Prompt
Only the lines with the string "computer" are needed; return each of them from the entries below.

Saved data entries
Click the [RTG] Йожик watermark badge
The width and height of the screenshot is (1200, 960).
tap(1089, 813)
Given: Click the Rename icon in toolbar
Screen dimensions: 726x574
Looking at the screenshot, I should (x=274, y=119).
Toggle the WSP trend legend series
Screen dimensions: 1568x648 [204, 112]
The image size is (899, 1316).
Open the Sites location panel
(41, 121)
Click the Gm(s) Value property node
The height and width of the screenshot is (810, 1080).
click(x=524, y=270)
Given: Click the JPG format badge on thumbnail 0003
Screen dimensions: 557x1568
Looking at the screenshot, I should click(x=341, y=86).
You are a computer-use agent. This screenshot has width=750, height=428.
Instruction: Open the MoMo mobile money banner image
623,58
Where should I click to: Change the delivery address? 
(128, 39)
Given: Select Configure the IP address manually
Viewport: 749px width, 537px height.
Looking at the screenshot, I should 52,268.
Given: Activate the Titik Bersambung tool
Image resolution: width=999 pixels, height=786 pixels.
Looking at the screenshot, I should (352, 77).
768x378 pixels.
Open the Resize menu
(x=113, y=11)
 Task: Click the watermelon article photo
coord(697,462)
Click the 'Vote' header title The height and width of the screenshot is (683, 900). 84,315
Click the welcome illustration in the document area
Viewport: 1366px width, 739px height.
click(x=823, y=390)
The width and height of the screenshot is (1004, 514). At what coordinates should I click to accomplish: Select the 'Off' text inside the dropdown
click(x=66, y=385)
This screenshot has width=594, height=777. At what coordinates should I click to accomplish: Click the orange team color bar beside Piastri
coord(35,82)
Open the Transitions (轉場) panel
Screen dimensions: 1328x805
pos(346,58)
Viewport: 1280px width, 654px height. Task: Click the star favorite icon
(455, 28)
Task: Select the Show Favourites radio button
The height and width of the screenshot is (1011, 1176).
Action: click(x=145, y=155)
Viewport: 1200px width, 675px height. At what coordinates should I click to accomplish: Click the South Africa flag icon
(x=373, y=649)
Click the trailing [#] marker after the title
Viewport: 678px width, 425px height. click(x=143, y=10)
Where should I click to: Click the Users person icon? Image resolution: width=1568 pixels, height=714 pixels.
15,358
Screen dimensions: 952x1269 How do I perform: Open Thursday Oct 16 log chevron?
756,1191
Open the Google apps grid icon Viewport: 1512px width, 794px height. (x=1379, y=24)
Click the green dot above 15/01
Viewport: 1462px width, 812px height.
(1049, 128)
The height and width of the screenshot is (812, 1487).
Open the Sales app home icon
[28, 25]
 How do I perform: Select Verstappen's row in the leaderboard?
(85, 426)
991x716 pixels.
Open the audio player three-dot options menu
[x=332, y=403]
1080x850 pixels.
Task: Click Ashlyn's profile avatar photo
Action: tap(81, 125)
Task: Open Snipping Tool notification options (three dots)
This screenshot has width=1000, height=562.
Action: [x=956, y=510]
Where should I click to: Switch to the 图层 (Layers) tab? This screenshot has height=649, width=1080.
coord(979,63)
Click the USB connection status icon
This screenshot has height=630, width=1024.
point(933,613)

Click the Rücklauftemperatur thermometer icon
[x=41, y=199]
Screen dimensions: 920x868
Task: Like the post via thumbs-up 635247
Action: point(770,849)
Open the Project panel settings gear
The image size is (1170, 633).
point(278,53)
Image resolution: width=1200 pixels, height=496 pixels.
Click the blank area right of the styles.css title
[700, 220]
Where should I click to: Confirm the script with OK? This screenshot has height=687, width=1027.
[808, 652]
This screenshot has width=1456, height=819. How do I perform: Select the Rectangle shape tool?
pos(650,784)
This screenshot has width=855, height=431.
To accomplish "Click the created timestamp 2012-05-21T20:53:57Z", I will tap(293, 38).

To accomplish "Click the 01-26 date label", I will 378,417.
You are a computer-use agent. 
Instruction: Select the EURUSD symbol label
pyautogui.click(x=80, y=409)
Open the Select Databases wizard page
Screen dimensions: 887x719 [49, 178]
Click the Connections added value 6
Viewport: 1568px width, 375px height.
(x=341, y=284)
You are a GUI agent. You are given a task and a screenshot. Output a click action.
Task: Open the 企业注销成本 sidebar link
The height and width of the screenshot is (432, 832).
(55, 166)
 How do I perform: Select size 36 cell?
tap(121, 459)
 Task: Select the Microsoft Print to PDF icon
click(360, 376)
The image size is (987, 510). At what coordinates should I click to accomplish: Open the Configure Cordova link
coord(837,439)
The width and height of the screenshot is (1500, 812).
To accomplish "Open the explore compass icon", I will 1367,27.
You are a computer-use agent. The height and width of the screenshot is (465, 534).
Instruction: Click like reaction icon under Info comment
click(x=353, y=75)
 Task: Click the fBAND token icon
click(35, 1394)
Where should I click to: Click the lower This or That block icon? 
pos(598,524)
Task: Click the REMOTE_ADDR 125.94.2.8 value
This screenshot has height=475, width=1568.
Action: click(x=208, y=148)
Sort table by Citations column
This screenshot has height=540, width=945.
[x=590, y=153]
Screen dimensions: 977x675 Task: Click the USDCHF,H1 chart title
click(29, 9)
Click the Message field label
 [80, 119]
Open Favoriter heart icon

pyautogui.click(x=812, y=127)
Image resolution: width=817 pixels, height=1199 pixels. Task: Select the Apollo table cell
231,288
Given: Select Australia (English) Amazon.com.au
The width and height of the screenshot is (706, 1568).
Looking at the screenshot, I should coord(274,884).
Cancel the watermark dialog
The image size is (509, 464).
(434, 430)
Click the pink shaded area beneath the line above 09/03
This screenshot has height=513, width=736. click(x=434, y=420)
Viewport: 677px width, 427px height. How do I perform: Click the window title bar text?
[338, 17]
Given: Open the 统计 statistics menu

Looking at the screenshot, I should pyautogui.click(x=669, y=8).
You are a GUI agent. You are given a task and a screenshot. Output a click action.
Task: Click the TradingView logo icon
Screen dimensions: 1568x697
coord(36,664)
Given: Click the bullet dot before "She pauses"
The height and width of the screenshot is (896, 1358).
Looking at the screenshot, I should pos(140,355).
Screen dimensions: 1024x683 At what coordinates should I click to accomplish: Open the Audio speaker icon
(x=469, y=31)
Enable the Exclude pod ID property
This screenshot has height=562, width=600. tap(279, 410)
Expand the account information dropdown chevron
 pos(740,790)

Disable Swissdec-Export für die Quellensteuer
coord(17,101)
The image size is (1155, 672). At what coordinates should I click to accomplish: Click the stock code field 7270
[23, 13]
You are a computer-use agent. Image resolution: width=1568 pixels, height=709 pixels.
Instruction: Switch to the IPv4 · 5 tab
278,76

Answer space
You are a computer-use agent. This screenshot has width=750, height=428.
You are a computer-use agent. 
You are a computer-use agent. The height and width of the screenshot is (465, 534).
You are a computer-use agent. Image resolution: width=1568 pixels, height=709 pixels.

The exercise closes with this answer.